## Selected passage:

_ _ _ _

Volcanoes may have existed on the moon far more recently than we thought



volcanic beads

Today it’s dusty, crater-ridden and largely inert, but our moon has a fascinating geological history. The generally accepted theory is that it formed from a catastrophic impact between a protoplanet and the Earth, leaving it covered by an ocean of magma for millennia. That ocean eventually cooled into the lunar crust, but volcanic activity persisted for many millions of years.

Exactly how long volcanism persisted has been something of a mystery. However, a new paper published September 5 in Science suggests that it continued for much longer than previous evidence indicated. The study examined beads of volcanic glass collected by the Chang’e-5 mission, which landed on the moon in December 2020, and found that they formed around 120 million years ago. The study demonstrates how painstaking such research can be: it involved carrying out a series of tests on 3000 tiny beads of glass, looking for minute differences between them to identify which of them were created by volcanism.

[ Related: The moon was once covered in an ocean of magma: new data supports theory ]

Glass formation is a complex phenomenon, but the key mechanism in this context is that it is created when a material is heated past its melting point and then solidifies into an amorphous solid that lacks a regular atomic structure. Volcanic magma can certainly provide sufficient heat to melt the lunar regolith, so glass can be a telltale sign of volcanism. However, volcanism isn’t the only process that can generate such temperatures. Objects like meteorites colliding with the moon’s surface can also do so, so to derive any information about lunar volcanism from the glass beads in the Chang’e-5, researchers first had to identify which (if any) of these beads were created by volcanic heat.

The first step was examining the beads’ levels of magnesium oxide (MgO) and ratio of MgO to aluminum oxide (Al2O3). Examination of samples taken by the Apollo-16 mission established that volcanic glass has relatively high MgO levels and a relatively high ratio of MgO to Al2O3. Only 13 beads met these criteria.

_ _ _ _

## Data for analysis:
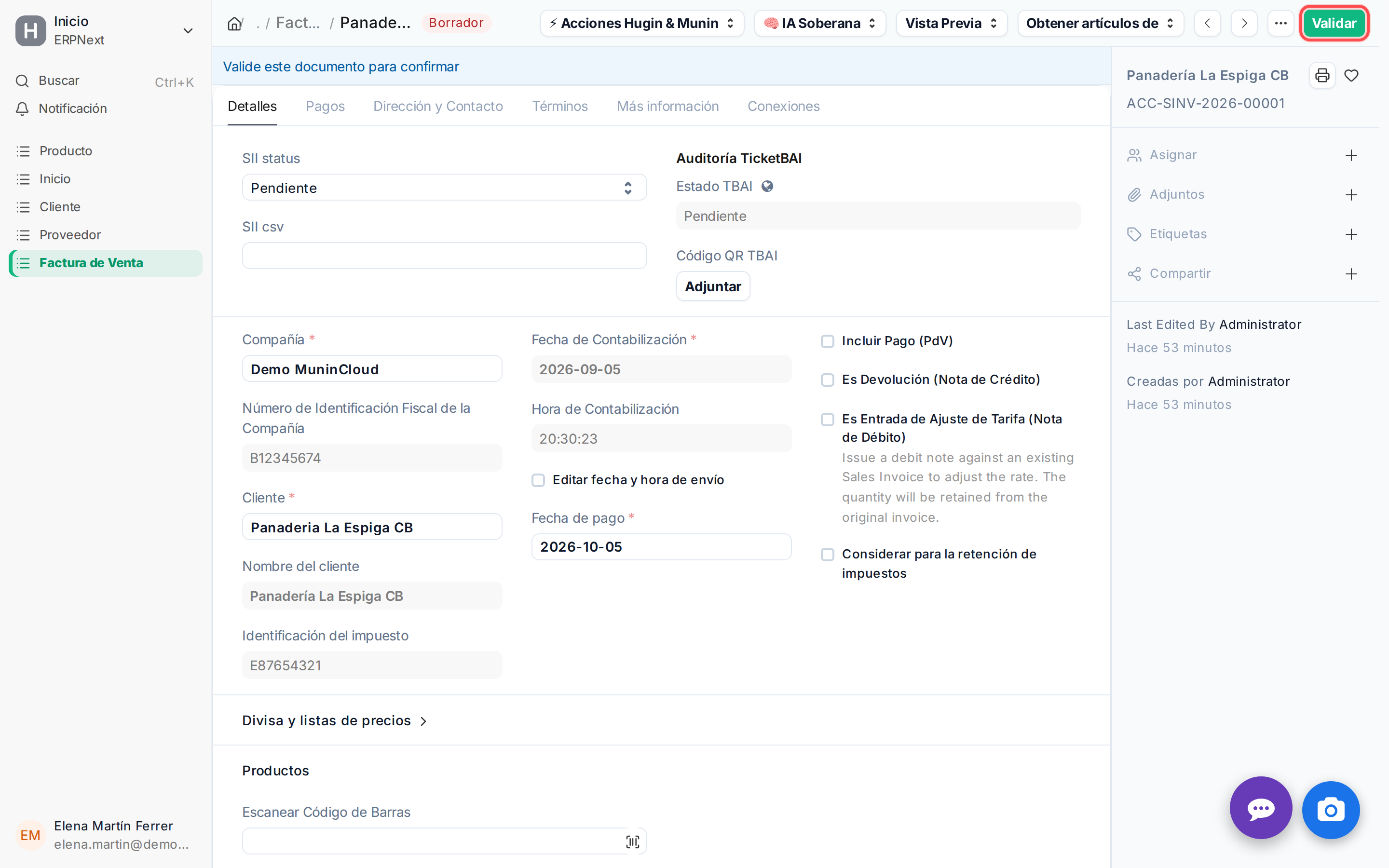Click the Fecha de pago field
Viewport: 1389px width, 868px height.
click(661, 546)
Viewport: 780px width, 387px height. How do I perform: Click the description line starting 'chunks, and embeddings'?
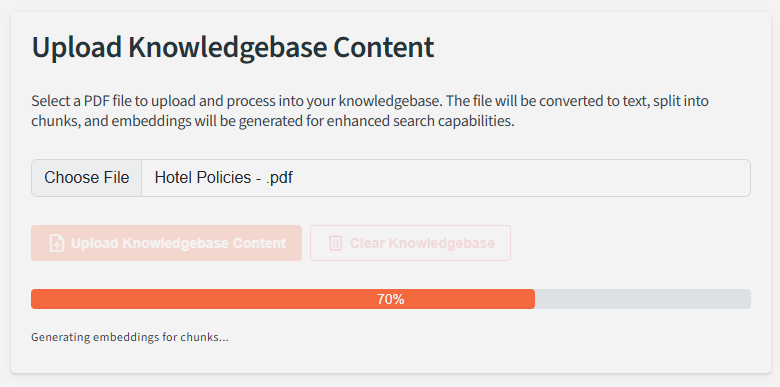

_ _ _ _

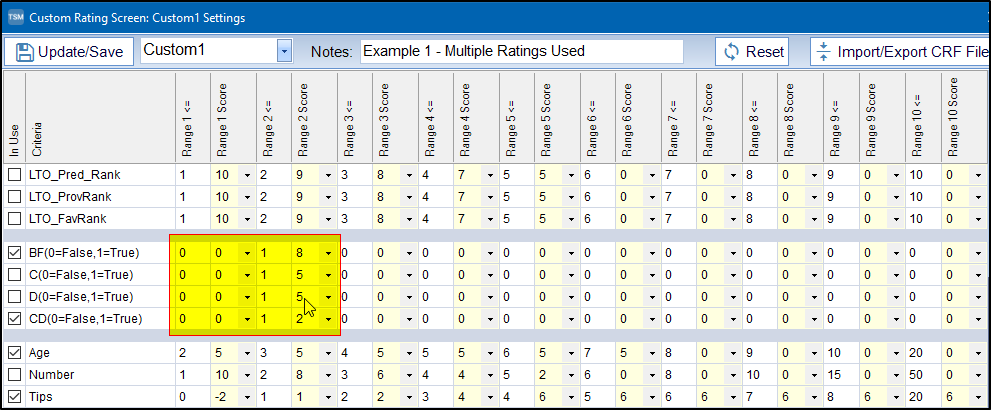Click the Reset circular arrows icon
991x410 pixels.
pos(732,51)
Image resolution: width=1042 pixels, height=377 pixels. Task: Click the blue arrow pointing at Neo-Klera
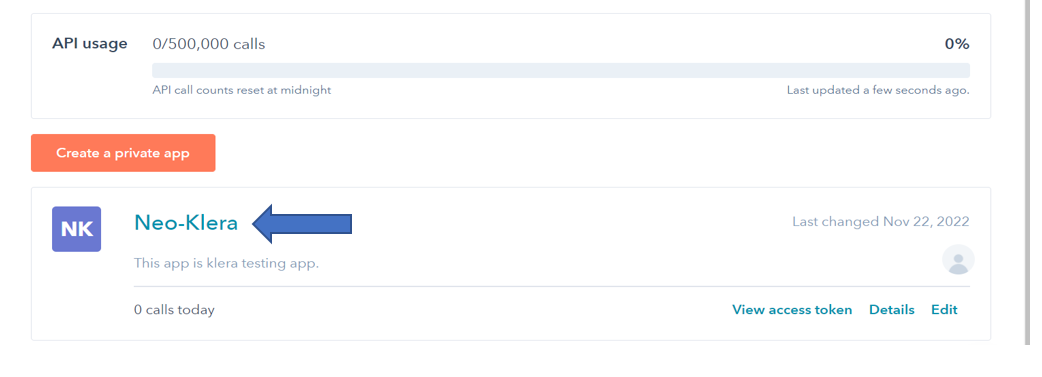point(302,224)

_ _ _ _

Please continue the article on volcanic glass beads from the moon, starting right after its last sentence.

However, the paper also notes that this method is not infallible: “[Around] 3% of … previously identified impact glasses in the Apollo samples also have ratios consistent with a volcanic origin.” The authors then moved onto examining the glass’s nickel (Ni) content: glass created by impacts has relatively high levels of Ni “owing to the incorporation of impactor materials,” while the level of Ni volcanic glass is correlated with the level of MgO.

Once the beads with excessive Ni levels were eliminated, the researchers carried out more tests, this time examining the composition of sulfur isotopes in the glass. When they were done, they were left with precisely three humble pieces of glass, each less than a millimeter in diameter, from an initial sample of around 3,000.

Nevertheless, these three beads may well upend our understanding of the moon’s history of volcanism. Researchers dated them via a process called uranium-lead dating and found that they were around 120 million years old, implying that volcanoes were active on the moon 120 million years ago. Considering that previous evidence—including other studies of material from Chang’e-5—have confirmed only that volcanism on the moon persisted until some 2 billion years ago, this result raises as many questions as it answers.

The paper theorizes that the volcanism that generated the glass beads could have been caused by “radiogenic heating, generating local thermal anomalies that trigger[ed] partial melting” of the lunar mantle. However, they conclude that it is ultimately “unclear how the Moon could have remained volcanically active at such a late stage”. It seems that our closest neighbor will hang onto some of its secrets for a while longer.